[Dataset entries]
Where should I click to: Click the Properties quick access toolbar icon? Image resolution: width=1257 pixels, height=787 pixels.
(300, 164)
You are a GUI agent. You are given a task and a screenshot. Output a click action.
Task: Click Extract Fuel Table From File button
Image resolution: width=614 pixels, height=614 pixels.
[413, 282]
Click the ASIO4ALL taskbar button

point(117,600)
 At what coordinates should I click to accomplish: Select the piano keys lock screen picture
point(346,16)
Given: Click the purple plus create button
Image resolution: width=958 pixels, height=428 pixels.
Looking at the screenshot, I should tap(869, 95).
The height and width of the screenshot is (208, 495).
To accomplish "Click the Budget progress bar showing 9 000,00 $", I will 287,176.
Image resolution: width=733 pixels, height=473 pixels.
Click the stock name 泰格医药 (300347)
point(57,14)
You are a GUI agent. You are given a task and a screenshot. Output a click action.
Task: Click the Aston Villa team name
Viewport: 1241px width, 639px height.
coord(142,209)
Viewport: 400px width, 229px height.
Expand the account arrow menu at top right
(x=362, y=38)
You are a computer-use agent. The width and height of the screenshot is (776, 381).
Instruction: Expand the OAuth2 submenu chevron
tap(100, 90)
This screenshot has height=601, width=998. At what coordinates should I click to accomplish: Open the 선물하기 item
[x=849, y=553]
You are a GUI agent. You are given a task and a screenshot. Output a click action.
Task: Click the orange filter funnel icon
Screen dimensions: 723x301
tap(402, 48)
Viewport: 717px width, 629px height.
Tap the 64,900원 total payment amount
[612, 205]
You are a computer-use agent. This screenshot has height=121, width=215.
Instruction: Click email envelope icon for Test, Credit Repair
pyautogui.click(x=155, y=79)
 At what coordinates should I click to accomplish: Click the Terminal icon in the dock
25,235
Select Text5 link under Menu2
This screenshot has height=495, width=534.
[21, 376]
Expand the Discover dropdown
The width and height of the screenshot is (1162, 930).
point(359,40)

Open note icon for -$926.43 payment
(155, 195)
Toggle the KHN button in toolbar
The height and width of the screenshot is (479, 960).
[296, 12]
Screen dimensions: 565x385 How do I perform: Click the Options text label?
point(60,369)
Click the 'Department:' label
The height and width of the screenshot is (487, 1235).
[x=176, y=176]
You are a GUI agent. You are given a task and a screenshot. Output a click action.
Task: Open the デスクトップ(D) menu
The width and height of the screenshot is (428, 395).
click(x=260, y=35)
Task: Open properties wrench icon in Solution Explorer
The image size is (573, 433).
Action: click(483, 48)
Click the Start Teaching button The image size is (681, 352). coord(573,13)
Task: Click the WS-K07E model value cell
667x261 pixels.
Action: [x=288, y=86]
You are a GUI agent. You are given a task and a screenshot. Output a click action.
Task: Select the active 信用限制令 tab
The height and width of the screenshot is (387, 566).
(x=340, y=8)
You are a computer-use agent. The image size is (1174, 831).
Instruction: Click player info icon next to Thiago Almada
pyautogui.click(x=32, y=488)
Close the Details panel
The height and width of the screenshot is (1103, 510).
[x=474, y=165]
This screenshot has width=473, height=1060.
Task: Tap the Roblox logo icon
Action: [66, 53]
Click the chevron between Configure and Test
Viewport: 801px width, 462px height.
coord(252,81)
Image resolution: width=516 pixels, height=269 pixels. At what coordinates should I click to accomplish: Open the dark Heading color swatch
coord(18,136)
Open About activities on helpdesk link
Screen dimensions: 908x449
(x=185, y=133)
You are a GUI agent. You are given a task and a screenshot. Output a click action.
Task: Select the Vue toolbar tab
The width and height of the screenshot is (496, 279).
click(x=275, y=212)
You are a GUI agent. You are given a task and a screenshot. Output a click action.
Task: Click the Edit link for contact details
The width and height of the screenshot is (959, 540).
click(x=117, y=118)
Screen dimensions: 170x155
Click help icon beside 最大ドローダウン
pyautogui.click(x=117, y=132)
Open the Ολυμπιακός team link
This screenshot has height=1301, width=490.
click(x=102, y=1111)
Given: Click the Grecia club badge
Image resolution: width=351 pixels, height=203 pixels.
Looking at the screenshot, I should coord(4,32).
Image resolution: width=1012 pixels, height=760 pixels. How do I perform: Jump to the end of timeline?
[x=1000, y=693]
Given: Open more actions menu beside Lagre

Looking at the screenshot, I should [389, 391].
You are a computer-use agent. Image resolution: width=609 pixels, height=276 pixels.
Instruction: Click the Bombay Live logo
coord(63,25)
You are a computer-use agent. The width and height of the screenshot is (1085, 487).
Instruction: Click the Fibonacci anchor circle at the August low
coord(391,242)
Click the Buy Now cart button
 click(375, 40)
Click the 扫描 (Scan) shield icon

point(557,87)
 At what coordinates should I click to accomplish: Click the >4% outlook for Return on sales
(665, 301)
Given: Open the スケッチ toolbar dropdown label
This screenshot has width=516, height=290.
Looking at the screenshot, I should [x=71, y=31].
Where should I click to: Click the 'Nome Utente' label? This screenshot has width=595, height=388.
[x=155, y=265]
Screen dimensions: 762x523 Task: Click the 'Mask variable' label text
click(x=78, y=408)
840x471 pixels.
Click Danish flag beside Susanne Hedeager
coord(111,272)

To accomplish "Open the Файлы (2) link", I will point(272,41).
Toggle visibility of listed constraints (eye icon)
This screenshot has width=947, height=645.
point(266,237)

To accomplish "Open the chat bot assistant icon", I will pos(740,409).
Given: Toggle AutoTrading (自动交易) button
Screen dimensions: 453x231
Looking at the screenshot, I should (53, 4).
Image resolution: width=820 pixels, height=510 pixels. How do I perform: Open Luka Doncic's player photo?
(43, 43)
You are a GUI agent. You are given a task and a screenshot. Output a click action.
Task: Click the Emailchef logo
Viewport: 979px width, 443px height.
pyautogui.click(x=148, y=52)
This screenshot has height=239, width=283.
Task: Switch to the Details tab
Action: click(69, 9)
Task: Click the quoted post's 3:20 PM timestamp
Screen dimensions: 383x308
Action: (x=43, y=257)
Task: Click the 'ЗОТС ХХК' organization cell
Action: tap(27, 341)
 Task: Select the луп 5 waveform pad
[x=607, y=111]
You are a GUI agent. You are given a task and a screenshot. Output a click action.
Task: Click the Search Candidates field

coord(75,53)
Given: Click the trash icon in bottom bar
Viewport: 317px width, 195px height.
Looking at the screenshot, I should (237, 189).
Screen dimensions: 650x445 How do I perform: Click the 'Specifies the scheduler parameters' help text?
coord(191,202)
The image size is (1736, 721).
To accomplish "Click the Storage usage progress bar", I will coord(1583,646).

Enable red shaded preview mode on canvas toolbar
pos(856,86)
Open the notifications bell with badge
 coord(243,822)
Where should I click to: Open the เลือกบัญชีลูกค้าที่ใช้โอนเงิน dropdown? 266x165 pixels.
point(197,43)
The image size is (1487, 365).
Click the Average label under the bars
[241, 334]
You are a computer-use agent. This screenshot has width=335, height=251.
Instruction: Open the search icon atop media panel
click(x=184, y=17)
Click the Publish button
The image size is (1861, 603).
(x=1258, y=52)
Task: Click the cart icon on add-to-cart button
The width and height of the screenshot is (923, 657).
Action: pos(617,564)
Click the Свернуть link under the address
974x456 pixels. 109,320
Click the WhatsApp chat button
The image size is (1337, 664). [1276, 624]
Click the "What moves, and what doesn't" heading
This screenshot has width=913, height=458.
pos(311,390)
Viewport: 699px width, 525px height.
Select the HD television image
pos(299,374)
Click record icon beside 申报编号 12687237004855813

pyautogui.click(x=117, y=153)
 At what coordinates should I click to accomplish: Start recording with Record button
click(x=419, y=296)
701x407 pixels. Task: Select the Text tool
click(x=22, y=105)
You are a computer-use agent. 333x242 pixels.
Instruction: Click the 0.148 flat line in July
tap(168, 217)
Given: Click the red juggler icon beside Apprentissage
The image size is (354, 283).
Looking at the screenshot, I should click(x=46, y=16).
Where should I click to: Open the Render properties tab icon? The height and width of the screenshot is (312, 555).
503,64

= Exercise details =
Your answer consists solely of the lines from the top of the records above through the line that contains "The height and width of the screenshot is (208, 495).", each echoed exactly.

= Task answer =
Where should I click to: Click the Properties quick access toolbar icon? Image resolution: width=1257 pixels, height=787 pixels.
(300, 164)
You are a GUI agent. You are given a task and a screenshot. Output a click action.
Task: Click Extract Fuel Table From File button
Image resolution: width=614 pixels, height=614 pixels.
[413, 282]
Click the ASIO4ALL taskbar button

point(117,600)
 At what coordinates should I click to accomplish: Select the piano keys lock screen picture
point(346,16)
Given: Click the purple plus create button
Image resolution: width=958 pixels, height=428 pixels.
Looking at the screenshot, I should tap(869, 95).
The height and width of the screenshot is (208, 495).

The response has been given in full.